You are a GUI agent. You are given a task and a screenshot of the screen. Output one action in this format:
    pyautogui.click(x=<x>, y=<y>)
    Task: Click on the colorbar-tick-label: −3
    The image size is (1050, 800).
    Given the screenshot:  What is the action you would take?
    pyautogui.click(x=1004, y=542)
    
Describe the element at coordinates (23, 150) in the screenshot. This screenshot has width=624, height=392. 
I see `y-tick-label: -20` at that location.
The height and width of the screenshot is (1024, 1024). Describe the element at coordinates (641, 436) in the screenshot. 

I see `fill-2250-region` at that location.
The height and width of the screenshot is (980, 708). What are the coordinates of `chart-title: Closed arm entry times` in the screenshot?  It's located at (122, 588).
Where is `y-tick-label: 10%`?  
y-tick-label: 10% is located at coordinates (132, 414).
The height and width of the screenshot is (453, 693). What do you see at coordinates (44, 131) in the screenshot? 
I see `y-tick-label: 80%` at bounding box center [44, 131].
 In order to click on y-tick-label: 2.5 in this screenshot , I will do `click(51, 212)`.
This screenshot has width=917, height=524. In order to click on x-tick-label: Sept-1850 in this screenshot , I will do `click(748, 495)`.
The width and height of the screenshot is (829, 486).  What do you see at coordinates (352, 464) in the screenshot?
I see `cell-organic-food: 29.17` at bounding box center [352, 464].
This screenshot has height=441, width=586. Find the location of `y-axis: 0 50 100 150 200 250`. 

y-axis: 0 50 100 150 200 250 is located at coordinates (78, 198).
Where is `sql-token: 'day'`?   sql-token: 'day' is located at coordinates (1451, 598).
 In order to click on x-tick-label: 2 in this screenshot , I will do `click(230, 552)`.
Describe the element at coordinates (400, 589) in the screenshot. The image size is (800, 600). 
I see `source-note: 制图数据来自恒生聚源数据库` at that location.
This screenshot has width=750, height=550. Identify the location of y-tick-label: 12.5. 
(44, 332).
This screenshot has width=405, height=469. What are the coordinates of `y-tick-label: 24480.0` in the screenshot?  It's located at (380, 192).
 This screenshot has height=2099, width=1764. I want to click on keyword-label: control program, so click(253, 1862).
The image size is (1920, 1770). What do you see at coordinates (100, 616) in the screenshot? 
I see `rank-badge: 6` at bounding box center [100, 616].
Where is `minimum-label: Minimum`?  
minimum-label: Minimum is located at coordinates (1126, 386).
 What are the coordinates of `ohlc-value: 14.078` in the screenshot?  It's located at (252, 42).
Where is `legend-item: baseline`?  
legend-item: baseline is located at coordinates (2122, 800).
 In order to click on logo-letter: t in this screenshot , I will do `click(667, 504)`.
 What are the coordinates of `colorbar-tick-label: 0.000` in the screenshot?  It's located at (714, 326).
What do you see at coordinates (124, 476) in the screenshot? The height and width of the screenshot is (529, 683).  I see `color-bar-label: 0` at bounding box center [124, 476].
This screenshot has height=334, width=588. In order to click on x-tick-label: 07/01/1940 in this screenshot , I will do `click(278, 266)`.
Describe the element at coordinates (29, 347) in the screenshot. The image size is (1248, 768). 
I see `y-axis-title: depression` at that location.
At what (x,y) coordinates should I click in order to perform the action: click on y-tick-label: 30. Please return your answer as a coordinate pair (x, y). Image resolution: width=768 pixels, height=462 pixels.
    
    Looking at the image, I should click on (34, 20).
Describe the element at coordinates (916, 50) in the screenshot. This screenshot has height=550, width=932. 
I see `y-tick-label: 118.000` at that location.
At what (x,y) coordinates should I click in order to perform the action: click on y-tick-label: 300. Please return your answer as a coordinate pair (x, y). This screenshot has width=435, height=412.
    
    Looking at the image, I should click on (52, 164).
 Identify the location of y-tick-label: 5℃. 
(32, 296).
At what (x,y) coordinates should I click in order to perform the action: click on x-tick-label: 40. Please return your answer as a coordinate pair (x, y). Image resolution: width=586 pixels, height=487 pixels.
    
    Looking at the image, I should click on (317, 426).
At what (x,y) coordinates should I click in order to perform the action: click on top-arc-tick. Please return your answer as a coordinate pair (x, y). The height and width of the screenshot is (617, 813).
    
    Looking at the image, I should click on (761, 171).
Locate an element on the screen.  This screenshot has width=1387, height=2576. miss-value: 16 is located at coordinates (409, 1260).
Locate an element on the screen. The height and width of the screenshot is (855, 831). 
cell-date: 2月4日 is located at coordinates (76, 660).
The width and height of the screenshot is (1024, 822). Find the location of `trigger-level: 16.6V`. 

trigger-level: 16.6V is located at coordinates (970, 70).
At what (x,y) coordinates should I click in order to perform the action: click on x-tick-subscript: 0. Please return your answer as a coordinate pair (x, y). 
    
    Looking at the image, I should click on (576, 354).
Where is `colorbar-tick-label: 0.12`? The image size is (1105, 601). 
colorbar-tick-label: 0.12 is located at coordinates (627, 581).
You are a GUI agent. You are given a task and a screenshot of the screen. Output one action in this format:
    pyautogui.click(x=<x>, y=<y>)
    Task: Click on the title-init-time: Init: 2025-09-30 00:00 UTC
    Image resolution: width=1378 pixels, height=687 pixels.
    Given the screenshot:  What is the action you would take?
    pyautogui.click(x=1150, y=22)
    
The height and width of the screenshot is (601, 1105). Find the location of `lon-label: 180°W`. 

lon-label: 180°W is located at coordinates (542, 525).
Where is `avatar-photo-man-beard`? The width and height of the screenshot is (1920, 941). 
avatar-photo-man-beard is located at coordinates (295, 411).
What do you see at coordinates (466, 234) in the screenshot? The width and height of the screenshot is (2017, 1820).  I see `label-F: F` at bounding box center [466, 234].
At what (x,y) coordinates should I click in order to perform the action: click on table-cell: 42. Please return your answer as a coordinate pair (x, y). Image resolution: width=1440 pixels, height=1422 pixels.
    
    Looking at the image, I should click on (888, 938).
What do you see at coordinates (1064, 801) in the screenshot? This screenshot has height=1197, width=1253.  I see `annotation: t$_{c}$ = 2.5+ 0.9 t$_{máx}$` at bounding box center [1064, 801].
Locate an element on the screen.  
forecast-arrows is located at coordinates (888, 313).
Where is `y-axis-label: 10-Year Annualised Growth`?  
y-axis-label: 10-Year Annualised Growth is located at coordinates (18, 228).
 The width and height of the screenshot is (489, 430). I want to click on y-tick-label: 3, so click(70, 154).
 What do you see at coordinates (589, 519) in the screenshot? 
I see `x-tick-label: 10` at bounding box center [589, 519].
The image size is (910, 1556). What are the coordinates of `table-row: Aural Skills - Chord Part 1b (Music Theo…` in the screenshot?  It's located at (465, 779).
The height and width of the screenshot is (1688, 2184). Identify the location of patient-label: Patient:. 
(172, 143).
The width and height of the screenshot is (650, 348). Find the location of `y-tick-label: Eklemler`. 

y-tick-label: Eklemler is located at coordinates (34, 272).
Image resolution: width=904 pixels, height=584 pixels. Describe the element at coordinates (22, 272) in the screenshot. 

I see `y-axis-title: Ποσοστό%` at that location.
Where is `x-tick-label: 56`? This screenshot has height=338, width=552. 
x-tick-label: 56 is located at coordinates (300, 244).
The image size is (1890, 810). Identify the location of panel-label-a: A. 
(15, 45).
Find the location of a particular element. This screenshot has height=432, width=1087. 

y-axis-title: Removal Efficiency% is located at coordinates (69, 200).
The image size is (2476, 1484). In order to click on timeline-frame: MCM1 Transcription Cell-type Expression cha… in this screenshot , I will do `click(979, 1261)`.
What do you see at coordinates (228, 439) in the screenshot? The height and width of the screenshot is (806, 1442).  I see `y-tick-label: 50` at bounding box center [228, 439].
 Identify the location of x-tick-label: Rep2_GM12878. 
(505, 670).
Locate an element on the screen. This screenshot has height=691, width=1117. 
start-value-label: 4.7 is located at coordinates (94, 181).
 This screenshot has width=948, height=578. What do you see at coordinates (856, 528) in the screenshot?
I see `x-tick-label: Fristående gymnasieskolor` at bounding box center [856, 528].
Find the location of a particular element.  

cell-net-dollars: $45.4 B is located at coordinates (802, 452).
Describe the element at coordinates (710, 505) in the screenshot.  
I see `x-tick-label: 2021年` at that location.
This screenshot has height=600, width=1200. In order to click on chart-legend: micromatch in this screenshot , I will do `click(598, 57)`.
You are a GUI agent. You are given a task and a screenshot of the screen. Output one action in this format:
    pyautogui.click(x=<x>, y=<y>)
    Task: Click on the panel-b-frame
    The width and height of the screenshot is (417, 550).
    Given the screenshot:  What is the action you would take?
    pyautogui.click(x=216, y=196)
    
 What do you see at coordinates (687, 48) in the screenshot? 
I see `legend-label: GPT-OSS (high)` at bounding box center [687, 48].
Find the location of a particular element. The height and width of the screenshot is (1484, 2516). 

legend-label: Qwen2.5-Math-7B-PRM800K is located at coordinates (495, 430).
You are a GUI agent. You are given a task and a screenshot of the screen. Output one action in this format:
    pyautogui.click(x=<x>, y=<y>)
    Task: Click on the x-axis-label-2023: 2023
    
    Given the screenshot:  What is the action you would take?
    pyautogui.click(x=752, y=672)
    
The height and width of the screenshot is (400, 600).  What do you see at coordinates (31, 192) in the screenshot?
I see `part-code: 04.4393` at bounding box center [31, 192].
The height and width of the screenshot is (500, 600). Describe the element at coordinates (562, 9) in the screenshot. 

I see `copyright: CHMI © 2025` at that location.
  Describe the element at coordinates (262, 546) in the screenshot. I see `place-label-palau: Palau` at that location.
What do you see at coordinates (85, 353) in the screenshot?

++++++++++++++++++++

DIRECTIONS FOR THIS TASK: Rewrite the material from the line containing "This screenshot has width=405, height=469." through the line containing "center [100, 616].", changing "What do you see" to "What is shown" and keeping everything else the same. Give only those lines.

RESULT:
This screenshot has width=405, height=469. What are the coordinates of `y-tick-label: 24480.0` in the screenshot?  It's located at (380, 192).
 This screenshot has height=2099, width=1764. I want to click on keyword-label: control program, so click(253, 1862).
The image size is (1920, 1770). What is shown at coordinates (100, 616) in the screenshot? 
I see `rank-badge: 6` at bounding box center [100, 616].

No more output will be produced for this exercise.